Deconstructing beliefs helps us relate to what others are going through. As religious leaders, we’re meeting people in a crisis. Whether it’s a death or a family conflict, people question their beliefs. Everything becomes unstable. If you have not gone through that experience and you’re talking about certainty, there is a major disconnect. If you haven’t wrestled with serious questions yourself, you might miss what the person’s really going through. Ministers can be “It’s me and God helping other people,” which creates a hierarchy. It’s patronizing.
So that’s not your experience at United?
I could navigate my uncertainty here in a way that was freeing, not in a way that left me nothing to hold on to. Instead of pushing an agenda onto other people, what if you provoke people to ask questions and to really see themselves and others? That was hard for me to learn. If I don’t know all the answers that doesn’t mean I’m not a leader. It’s important to challenge what I think about something, not in order to tear me down, but to expose that that’s impossible.
Can you speak more about the dangers of a leader not deconstructing their views?
It’s about control. If I don’t question my beliefs, maybe they don’t need questioning. So, we don’t question the authority of God, we don’t question the authority of the Bible, we don’t question me! And we tell parishioners,: “Don’t challenge me. Fall in line.” That kind of thinking is not only absurd but it’s authoritarian. It isn’t liberation. It’s not justice. It’s terrifying.
Most people aren’t aiming to be authoritarian. It wasn’t what I was thinking. If I am feeling insecure and have something stable to hold onto, that can give me reassurance. But as you develop in your faith, you have to navigate ambiguity more. If we can’t hold the tension that there are multiple ways to see things, and we’re attached to one linear way, what happens when it’s pointed out that we’re not 100% right? You’re leading people to disaster. The reality is that you’re a human being and there’s no possible way you’re infallible.
I’m hearing that kind of certainty is dishonest: we don’t know everything. Worse, not only is it not true, but when something shakes a faith leader who has this rigid, “stable” mind-frame, they don’t have the skills to deal with it.
Deconstructing beliefs helps us navigate our own doubts and the doubts of others. Without analyzing yourself, you mistake your way as the only natural way. You begin replicating your experience in other people. That’s a lot of hubris. But it’s also an illusion. The people you’re helping can’t bring their full selves. They have to perform what the leader expects, and the leader performs for them.

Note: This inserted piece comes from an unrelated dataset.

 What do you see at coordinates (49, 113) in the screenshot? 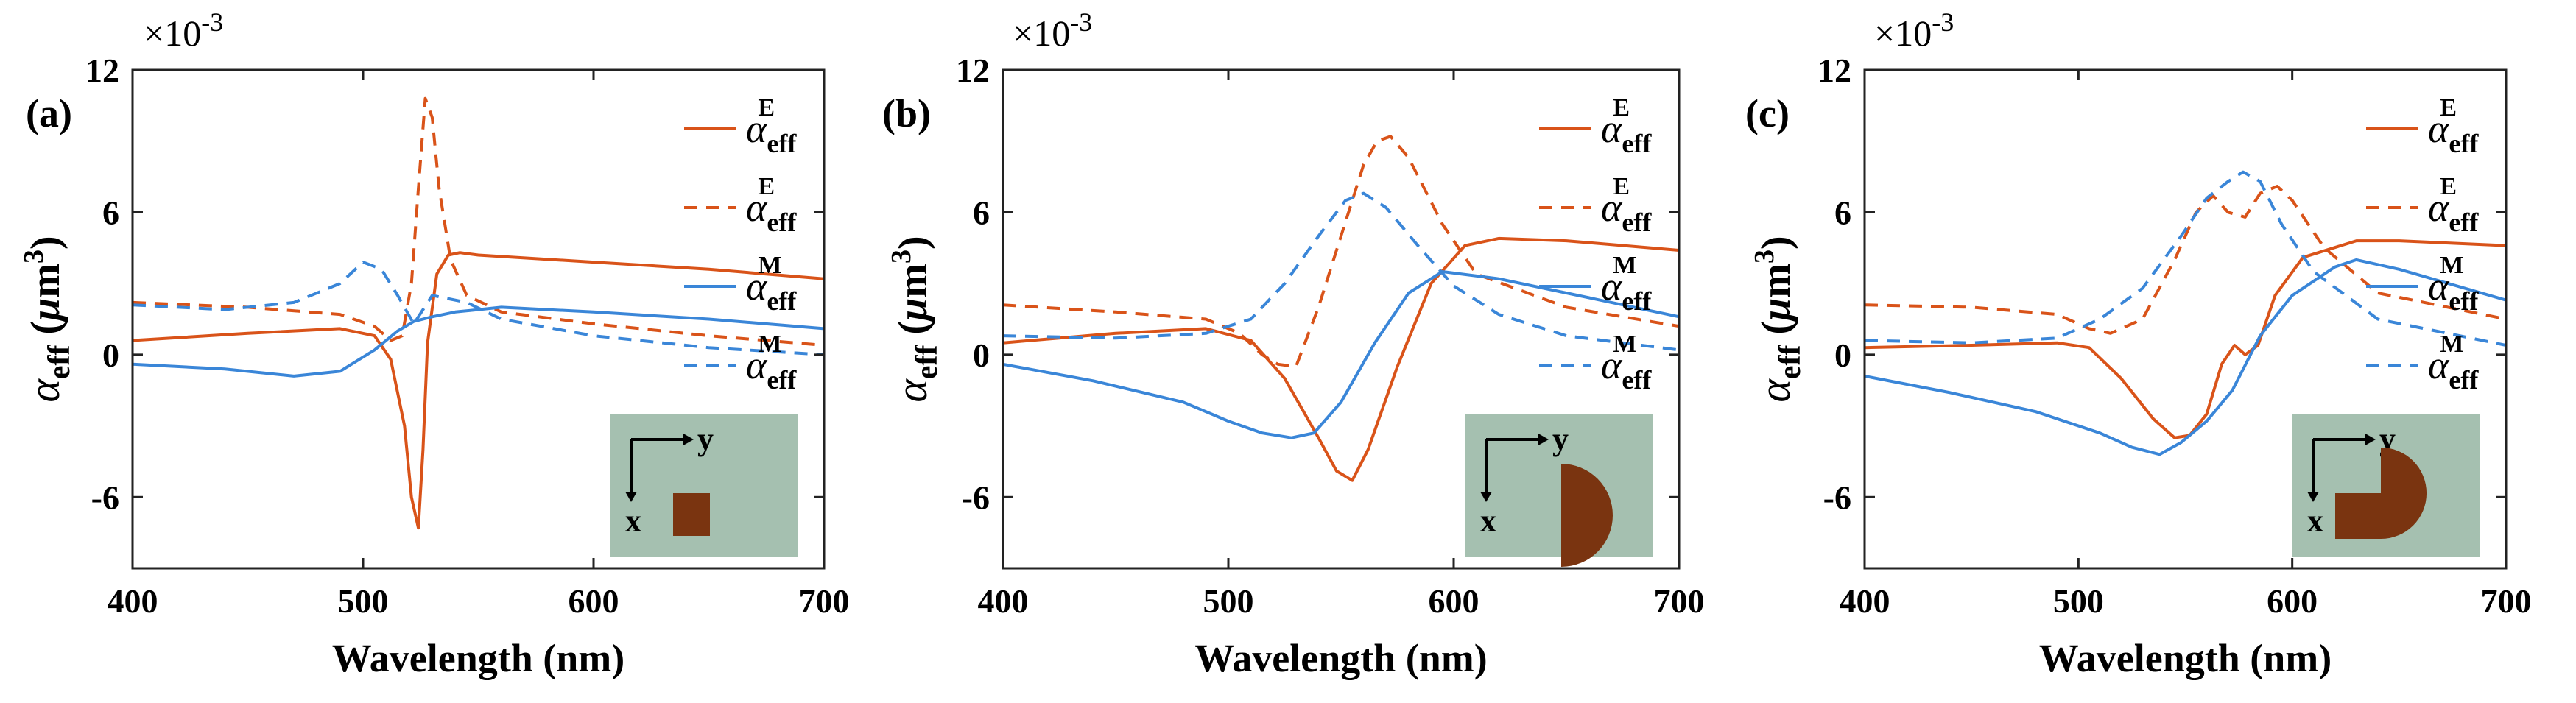
I see `panel-label: (a)` at bounding box center [49, 113].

What were some of the ideas that were challenged when you came to United?
For most of my life I had loved the Bible, memorized it, and found it life giving. But I had an all or nothing approach. I believed that scripture was infallible and literal. As soon as I started to deconstruct it, I threw it all away. I said I wasn’t Christian and couldn’t relate to the Bible anymore. But deconstructing doesn’t mean throwing all the parts away. My classes here showed me that the Bible, instead of being one thing, was multiplicitous. It isn’t a picking and choosing of what I want the Bible to be. It is “wow, look at how many voices and people are in here.” I was exposed to more possibilities. Instead of thinking “I’m a women; either I fall in line and become submissive” or “the Bible is sexist and isn’t for women at all,” I started asking: where are the women? Where are the queer people? They’ve always been there, so hat are they doing in this context? Deconstruction opened up a world of possibilities, where I could still love scripture but realize it’s not one thing.
When we eat food, our bodies break it apart. It doesn’t just go through and stay the same. That doesn’t mean food isn’t nourishing, delightful or necessary. Breaking something apart, and looking into it and reintegrating it in different ways doesn’t mean it’s untrue.
I think that’s a good metaphor. Bible bashing-- just throwing scripture at people-- is different from digesting it. And even as each person digests it differently, it doesn’t mean the food is whatever you want it to be. Acknowledging difference doesn’t mean you’re playing fast and loose. I’m still questioning what I believe about God, but to me it’s more worshipful to say God can hold the multiplicity of all these things! It’s a more awesome vision of the divine who looks at the depth of unlimited possibilities. When it comes to different interpretations, like food, someone could say I didn’t like this or that was uncomfortable or this was the best thing I ever had, but we’re still tasting, experiencing tasting, reflecting on it. The whole process of deconstruction is a spiritual process. It’s more of a focus on meaning making than needing to have something specific at the end.
Any final thoughts?
When I was throwing out the Bible, it wasn’t deconstruction. No! It was abandonment. Deconstruction leads to a rigorous relationship. Now, when it comes to beliefs, I don’t know what to do with having only one option.